▶ [PROVIDED RECORDS]:
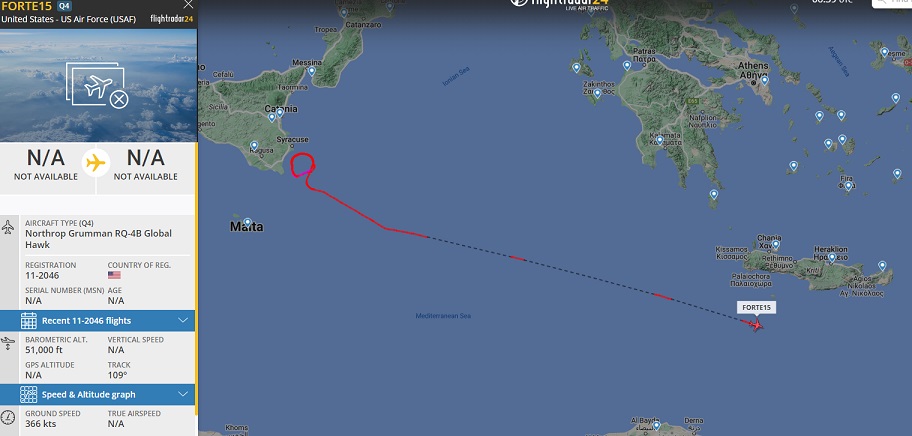
Task: Click the Messina location marker
Action: (312, 71)
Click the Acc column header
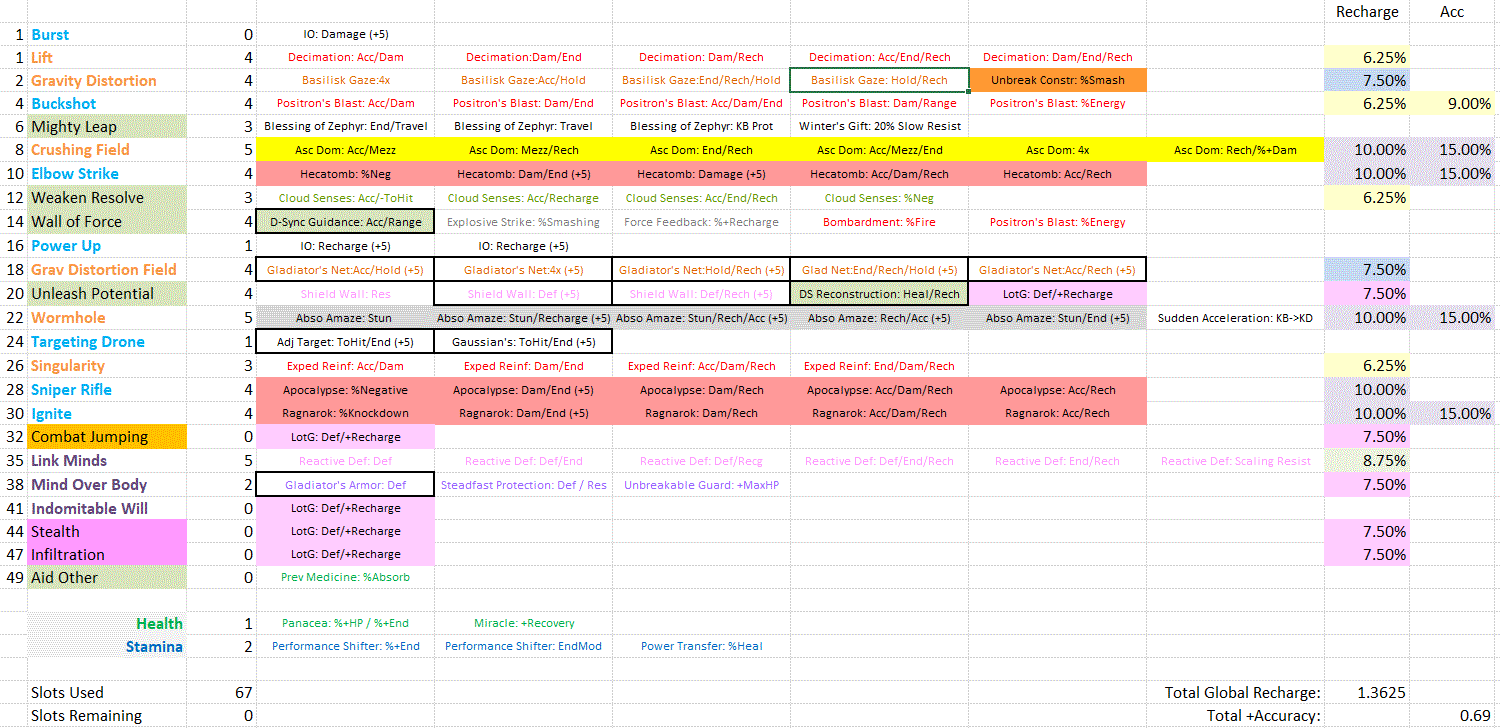Screen dimensions: 1500x728 tap(1451, 12)
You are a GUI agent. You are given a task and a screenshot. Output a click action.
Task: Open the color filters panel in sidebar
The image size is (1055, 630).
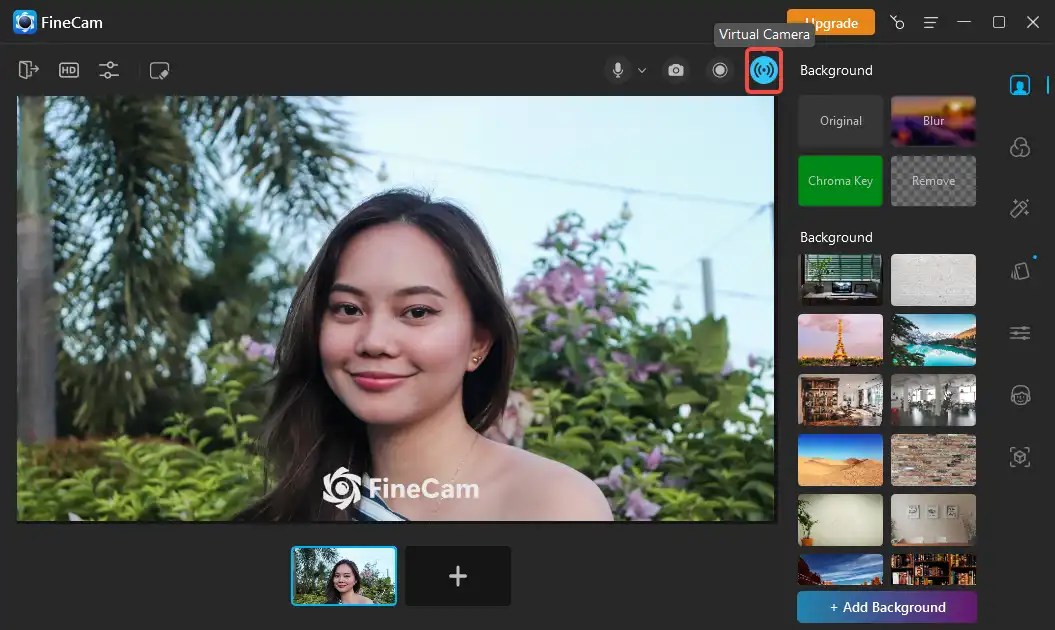[x=1019, y=147]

▶ [WHAT THE TASK REQUIRES]: Could you reproduce all of the data above word for word, leaving out the pictures?

▶ [OUTPUT OF THE EXERCISE]:
Task: Click the Messina location marker
Action: (312, 71)
Click the Acc column header
Screen dimensions: 1500x728 tap(1451, 12)
You are a GUI agent. You are given a task and a screenshot. Output a click action.
Task: Open the color filters panel in sidebar
The image size is (1055, 630).
[x=1019, y=147]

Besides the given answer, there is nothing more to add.